Evan, I am definitely interested in picking up a spool of the .31 sakuma. If you get enough interest to make the order let me know. 



Mark


----------



## kingfisherman23 (Dec 14, 2003)

OK Mark. Right now we have three people interested in spools. the way the shipping charges work on Sakuma's site, we need at least one more spool to make it worthwhile (1 spool is $55.44, 2 spools are $54 each, three spools comes to $58 each ).

According to the online store, there are only two spools of .31 in stock right now and those are spoken for. So does anybody want a bulk spool of .35 (18#, 5 left), .28 (11#, 6 left) or .26 (10#, 9 left) Sakuma Nite Crystal?

Evan


----------



## huckfinn38 (Jun 13, 2006)

Has anybody fished the night crystal yet? I might would be interested in the 
.35


----------



## huckfinn38 (Jun 13, 2006)

*Ahhhh Shoot*

Even order me some of the .35...Is that $58 including shipping?


----------



## Tommy (Jan 24, 2001)

Guys,

I've got the following spools of Sakuma for sale. I had them in the truck Saturday....  The .31 went real quick, it was gone at the first tournament.

1 - .26 7200 meters
2 - .28 6800 m
1 - .35 4550 m

55.00 each plus shipping.

Tommy


----------



## huckfinn38 (Jun 13, 2006)

Evan ill get mine from tommy. Tommy please hold that last spool of .35 for me.


----------



## Tommy (Jan 24, 2001)

OK,

Looks like one .28 to Robert and one .35 to Jeb.

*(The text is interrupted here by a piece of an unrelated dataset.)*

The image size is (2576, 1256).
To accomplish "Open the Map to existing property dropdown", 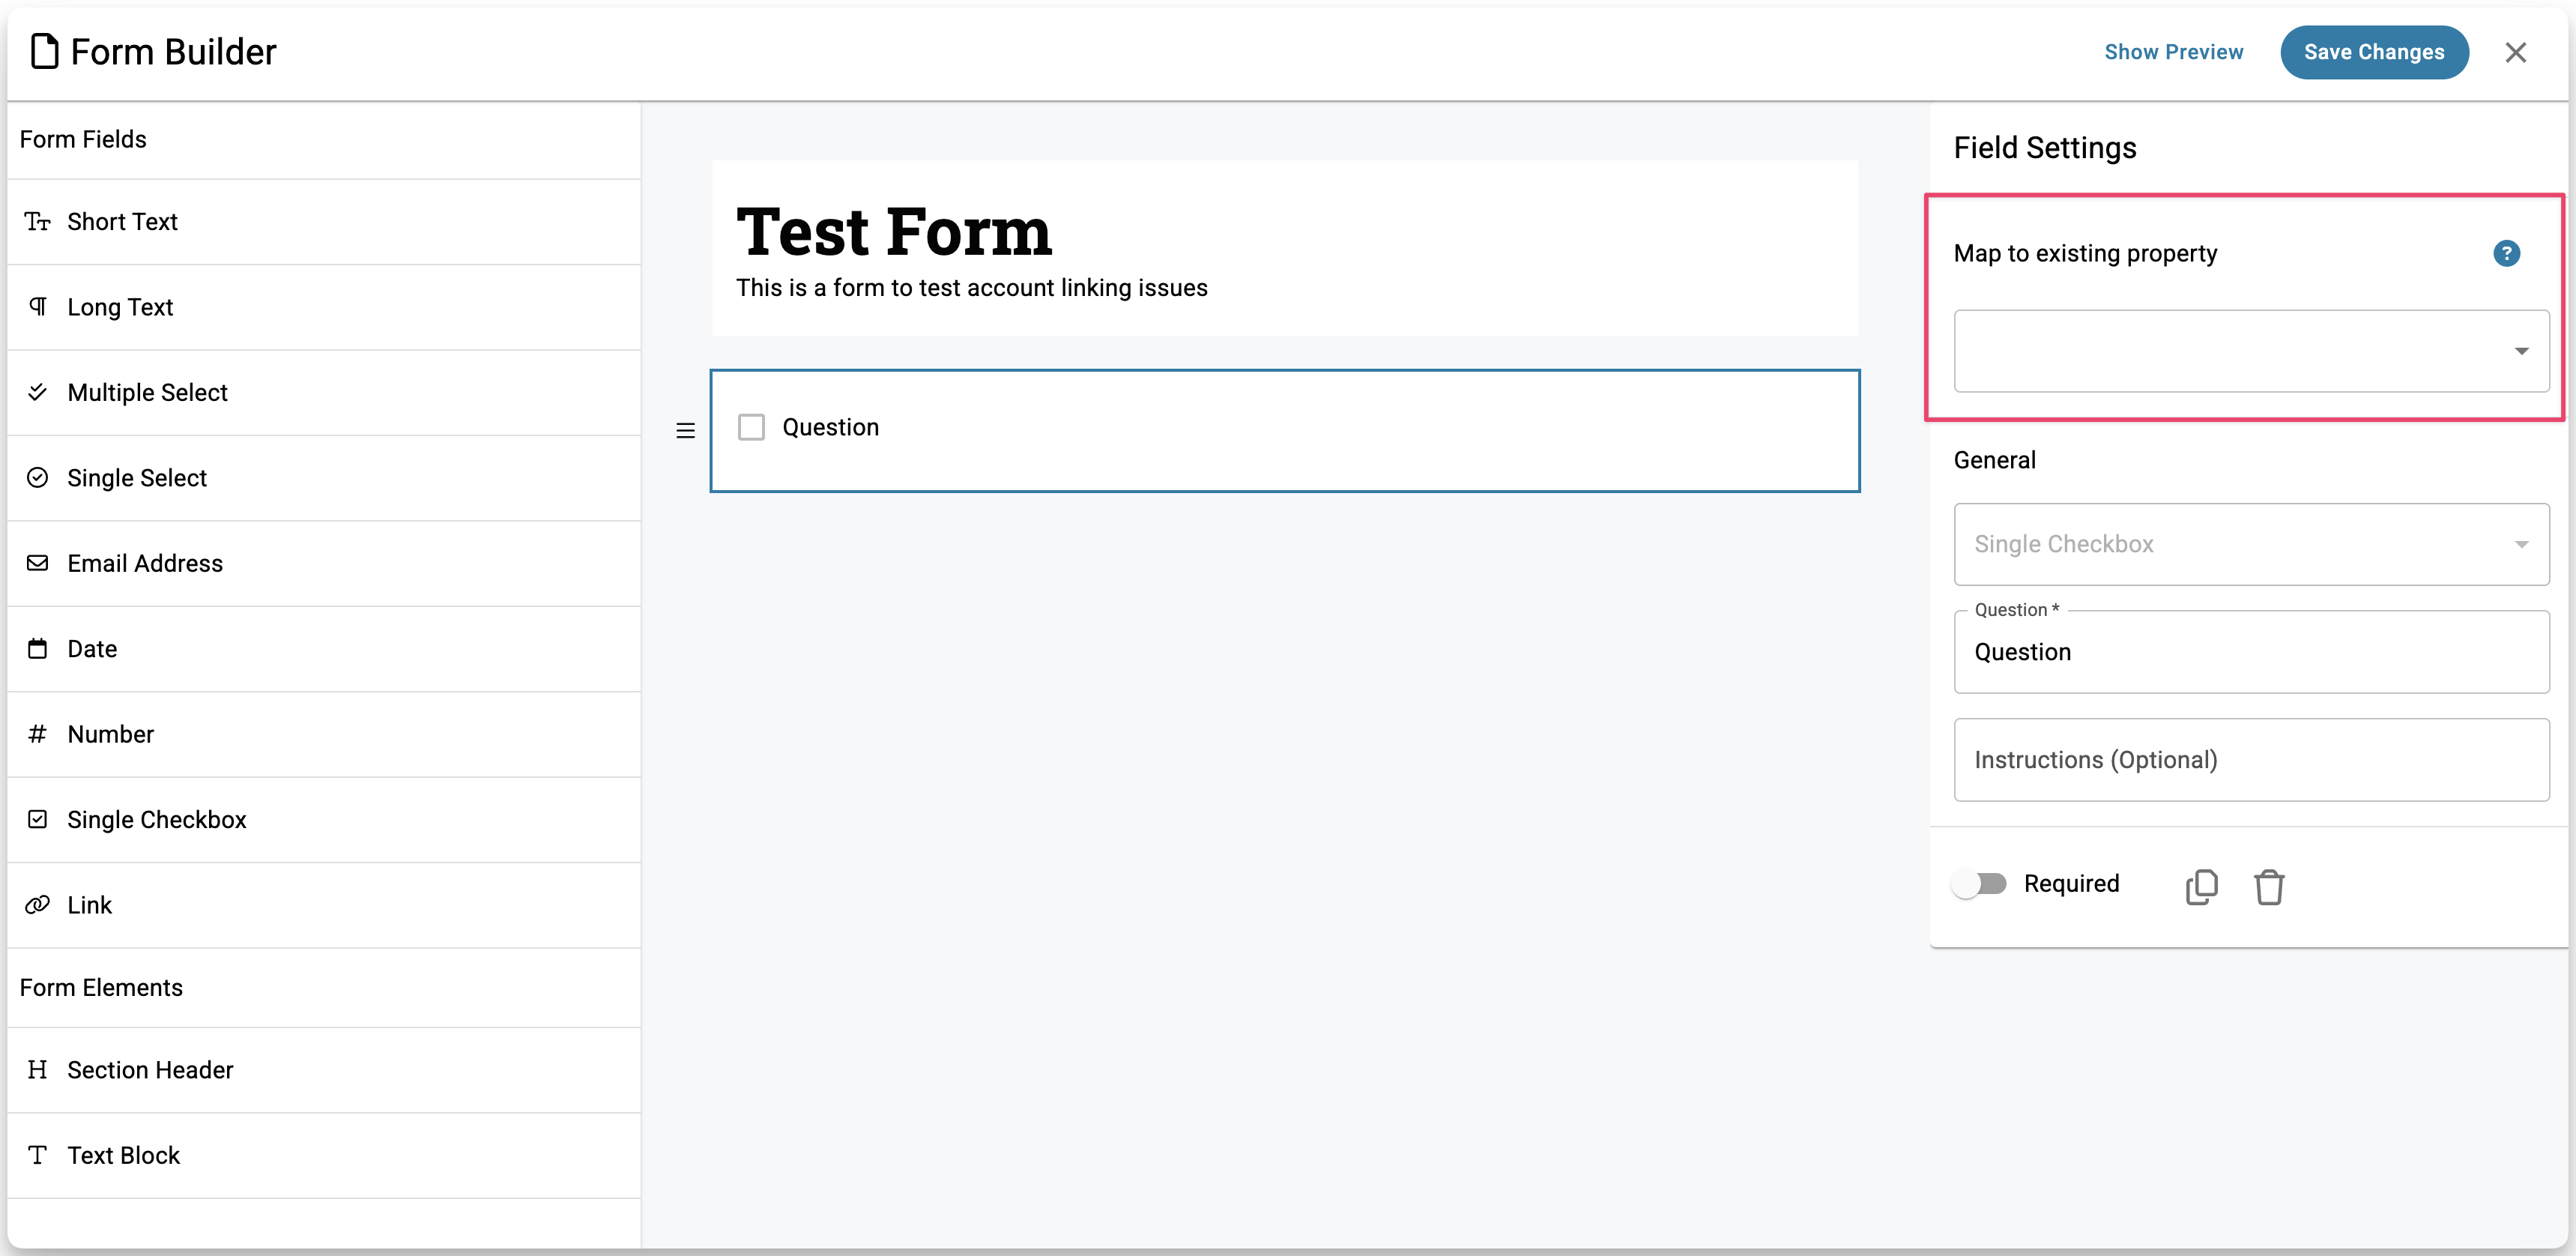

I now have one .28 and one .26 left.

I guess i should have done this on the market place..... sorry admin.

Tommy


----------



## huckfinn38 (Jun 13, 2006)

Thanks Tommy.
Have you fished the .35 before? I would like to try if off the beach and wanted to know how it would hold up. I think Robert said he fished it off the Pier and liked it.


----------



## Hudak (Sep 10, 2007)

I have fished .31 and .28 off the pier and from the surf. I don't have any complaints so far. I have not EXTENSIVELY fished it from the surf YET. I bought the .35 primarily to load up on my 30h and give it shot from the sand. I will load the 30h and a 20SHA with it to see how it does. I have NO complaints from the pier with this stuff. I used it for plugging and cut bait for bait. The diameter/lb test is what got me interested in using it from the sand. We will see..... I too am interested in seeing if anyone else has any experience with it in the surf.

Robert


----------



## Tommy (Jan 24, 2001)

I haven't fished the .35, but i bet it would be sweet.


----------



## huckfinn38 (Jun 13, 2006)

Tommy,
Money sent.

Thanks
Jeb


----------



## drumbum45 (Mar 14, 2009)

*sakuma nite crystal .350mm*

I have two penn 525 mags with it and i love this line,best line i ever brought.Cast real good.


----------



## huckfinn38 (Jun 13, 2006)

Dang Tommy,
I just bought the line on 06/07 and got it 06/08...That is the quickest turn around time ever for any seller...Did you put that priority box on your TTR and cast it up here????


----------



## Tommy (Jan 24, 2001)




----------